Task to complete => For each record that follows, write out an identical copy.

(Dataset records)
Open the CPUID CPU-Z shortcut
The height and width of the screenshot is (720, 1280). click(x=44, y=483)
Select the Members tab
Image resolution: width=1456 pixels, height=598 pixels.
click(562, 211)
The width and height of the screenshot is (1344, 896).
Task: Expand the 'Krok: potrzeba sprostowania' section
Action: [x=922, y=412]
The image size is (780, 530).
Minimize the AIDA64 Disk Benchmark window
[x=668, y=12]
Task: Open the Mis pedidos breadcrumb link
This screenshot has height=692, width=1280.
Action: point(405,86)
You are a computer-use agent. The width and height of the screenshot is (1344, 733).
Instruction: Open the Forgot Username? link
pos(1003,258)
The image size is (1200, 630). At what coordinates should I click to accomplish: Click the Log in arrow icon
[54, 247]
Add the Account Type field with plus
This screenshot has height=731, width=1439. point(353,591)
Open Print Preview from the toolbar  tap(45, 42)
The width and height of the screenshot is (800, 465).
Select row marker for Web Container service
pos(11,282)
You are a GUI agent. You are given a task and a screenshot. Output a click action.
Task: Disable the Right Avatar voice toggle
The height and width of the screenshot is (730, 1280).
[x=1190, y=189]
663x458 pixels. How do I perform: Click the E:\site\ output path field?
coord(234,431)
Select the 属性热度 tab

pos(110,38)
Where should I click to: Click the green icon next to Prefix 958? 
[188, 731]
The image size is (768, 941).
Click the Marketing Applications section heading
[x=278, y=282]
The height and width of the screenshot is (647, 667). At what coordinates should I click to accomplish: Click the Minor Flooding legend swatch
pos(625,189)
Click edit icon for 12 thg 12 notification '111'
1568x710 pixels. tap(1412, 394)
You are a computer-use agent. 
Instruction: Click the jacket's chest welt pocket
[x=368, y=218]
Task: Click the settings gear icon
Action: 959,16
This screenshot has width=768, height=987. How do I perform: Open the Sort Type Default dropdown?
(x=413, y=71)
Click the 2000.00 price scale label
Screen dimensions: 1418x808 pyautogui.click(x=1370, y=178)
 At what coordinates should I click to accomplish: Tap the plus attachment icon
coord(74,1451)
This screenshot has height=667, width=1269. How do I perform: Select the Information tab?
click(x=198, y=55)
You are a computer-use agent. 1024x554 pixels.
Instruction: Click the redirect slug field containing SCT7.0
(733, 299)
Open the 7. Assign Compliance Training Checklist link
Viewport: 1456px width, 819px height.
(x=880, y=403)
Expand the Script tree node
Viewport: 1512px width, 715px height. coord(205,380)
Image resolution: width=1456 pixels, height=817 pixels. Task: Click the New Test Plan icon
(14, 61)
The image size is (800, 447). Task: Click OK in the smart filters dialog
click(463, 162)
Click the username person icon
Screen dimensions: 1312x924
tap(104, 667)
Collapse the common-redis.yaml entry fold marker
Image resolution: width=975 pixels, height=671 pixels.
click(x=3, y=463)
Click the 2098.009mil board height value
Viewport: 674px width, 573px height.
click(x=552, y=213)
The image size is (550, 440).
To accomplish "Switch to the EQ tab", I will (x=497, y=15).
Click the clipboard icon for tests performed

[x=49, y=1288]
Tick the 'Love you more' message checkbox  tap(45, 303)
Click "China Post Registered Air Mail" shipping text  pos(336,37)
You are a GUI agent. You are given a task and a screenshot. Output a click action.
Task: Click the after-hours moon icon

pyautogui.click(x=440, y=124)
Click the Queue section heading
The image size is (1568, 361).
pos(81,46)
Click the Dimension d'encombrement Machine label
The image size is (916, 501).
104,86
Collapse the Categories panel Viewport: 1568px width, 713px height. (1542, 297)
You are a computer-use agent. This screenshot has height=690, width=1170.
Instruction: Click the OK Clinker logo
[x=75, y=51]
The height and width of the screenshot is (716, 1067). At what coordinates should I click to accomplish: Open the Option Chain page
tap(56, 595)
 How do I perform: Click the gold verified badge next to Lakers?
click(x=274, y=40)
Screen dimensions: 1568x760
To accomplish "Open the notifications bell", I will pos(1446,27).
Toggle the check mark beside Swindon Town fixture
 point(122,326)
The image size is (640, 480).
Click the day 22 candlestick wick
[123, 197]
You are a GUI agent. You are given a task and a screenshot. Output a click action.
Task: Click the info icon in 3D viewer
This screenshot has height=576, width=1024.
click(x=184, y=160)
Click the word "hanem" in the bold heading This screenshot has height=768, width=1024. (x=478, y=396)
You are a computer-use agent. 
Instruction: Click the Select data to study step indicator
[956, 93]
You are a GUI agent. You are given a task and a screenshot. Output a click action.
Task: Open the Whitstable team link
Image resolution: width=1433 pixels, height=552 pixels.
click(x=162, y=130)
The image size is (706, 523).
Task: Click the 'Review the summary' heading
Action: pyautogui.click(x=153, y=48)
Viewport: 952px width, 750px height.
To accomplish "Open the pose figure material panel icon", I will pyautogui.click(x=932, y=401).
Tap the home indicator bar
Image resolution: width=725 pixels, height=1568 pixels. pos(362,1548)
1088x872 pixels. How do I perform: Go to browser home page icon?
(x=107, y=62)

Answer box =>
Open the CPUID CPU-Z shortcut
The height and width of the screenshot is (720, 1280). click(x=44, y=483)
Select the Members tab
Image resolution: width=1456 pixels, height=598 pixels.
click(562, 211)
The width and height of the screenshot is (1344, 896).
Task: Expand the 'Krok: potrzeba sprostowania' section
Action: [x=922, y=412]
The image size is (780, 530).
Minimize the AIDA64 Disk Benchmark window
[x=668, y=12]
Task: Open the Mis pedidos breadcrumb link
This screenshot has height=692, width=1280.
Action: point(405,86)
You are a computer-use agent. The width and height of the screenshot is (1344, 733).
Instruction: Open the Forgot Username? link
pos(1003,258)
The image size is (1200, 630). At what coordinates should I click to accomplish: Click the Log in arrow icon
[54, 247]
Add the Account Type field with plus
This screenshot has height=731, width=1439. point(353,591)
Open Print Preview from the toolbar  tap(45, 42)
The width and height of the screenshot is (800, 465).
Select row marker for Web Container service
pos(11,282)
You are a GUI agent. You are given a task and a screenshot. Output a click action.
Task: Disable the Right Avatar voice toggle
The height and width of the screenshot is (730, 1280).
[x=1190, y=189]
663x458 pixels. How do I perform: Click the E:\site\ output path field?
coord(234,431)
Select the 属性热度 tab

pos(110,38)
Where should I click to: Click the green icon next to Prefix 958? 
[188, 731]
The image size is (768, 941).
Click the Marketing Applications section heading
[x=278, y=282]
The height and width of the screenshot is (647, 667). At what coordinates should I click to accomplish: Click the Minor Flooding legend swatch
pos(625,189)
Click edit icon for 12 thg 12 notification '111'
1568x710 pixels. tap(1412, 394)
You are a computer-use agent. 
Instruction: Click the jacket's chest welt pocket
[x=368, y=218]
Task: Click the settings gear icon
Action: 959,16
This screenshot has width=768, height=987. How do I perform: Open the Sort Type Default dropdown?
(x=413, y=71)
Click the 2000.00 price scale label
Screen dimensions: 1418x808 pyautogui.click(x=1370, y=178)
 At what coordinates should I click to accomplish: Tap the plus attachment icon
coord(74,1451)
This screenshot has height=667, width=1269. How do I perform: Select the Information tab?
click(x=198, y=55)
You are a computer-use agent. 1024x554 pixels.
Instruction: Click the redirect slug field containing SCT7.0
(733, 299)
Open the 7. Assign Compliance Training Checklist link
Viewport: 1456px width, 819px height.
(x=880, y=403)
Expand the Script tree node
Viewport: 1512px width, 715px height. coord(205,380)
Image resolution: width=1456 pixels, height=817 pixels. Task: Click the New Test Plan icon
(14, 61)
The image size is (800, 447). Task: Click OK in the smart filters dialog
click(463, 162)
Click the username person icon
Screen dimensions: 1312x924
tap(104, 667)
Collapse the common-redis.yaml entry fold marker
Image resolution: width=975 pixels, height=671 pixels.
click(x=3, y=463)
Click the 2098.009mil board height value
Viewport: 674px width, 573px height.
click(x=552, y=213)
The image size is (550, 440).
To accomplish "Switch to the EQ tab", I will (x=497, y=15).
Click the clipboard icon for tests performed

[x=49, y=1288]
Tick the 'Love you more' message checkbox  tap(45, 303)
Click "China Post Registered Air Mail" shipping text  pos(336,37)
You are a GUI agent. You are given a task and a screenshot. Output a click action.
Task: Click the after-hours moon icon

pyautogui.click(x=440, y=124)
Click the Queue section heading
The image size is (1568, 361).
pos(81,46)
Click the Dimension d'encombrement Machine label
The image size is (916, 501).
104,86
Collapse the Categories panel Viewport: 1568px width, 713px height. (1542, 297)
You are a computer-use agent. This screenshot has height=690, width=1170.
Instruction: Click the OK Clinker logo
[x=75, y=51]
The height and width of the screenshot is (716, 1067). At what coordinates should I click to accomplish: Open the Option Chain page
tap(56, 595)
 How do I perform: Click the gold verified badge next to Lakers?
click(x=274, y=40)
Screen dimensions: 1568x760
To accomplish "Open the notifications bell", I will pos(1446,27).
Toggle the check mark beside Swindon Town fixture
 point(122,326)
The image size is (640, 480).
Click the day 22 candlestick wick
[123, 197]
You are a GUI agent. You are given a task and a screenshot. Output a click action.
Task: Click the info icon in 3D viewer
This screenshot has height=576, width=1024.
click(x=184, y=160)
Click the word "hanem" in the bold heading This screenshot has height=768, width=1024. (x=478, y=396)
You are a computer-use agent. 
Instruction: Click the Select data to study step indicator
[956, 93]
You are a GUI agent. You are given a task and a screenshot. Output a click action.
Task: Open the Whitstable team link
Image resolution: width=1433 pixels, height=552 pixels.
click(x=162, y=130)
The image size is (706, 523).
Task: Click the 'Review the summary' heading
Action: pyautogui.click(x=153, y=48)
Viewport: 952px width, 750px height.
To accomplish "Open the pose figure material panel icon", I will pyautogui.click(x=932, y=401).
Tap the home indicator bar
Image resolution: width=725 pixels, height=1568 pixels. pos(362,1548)
1088x872 pixels. How do I perform: Go to browser home page icon?
(x=107, y=62)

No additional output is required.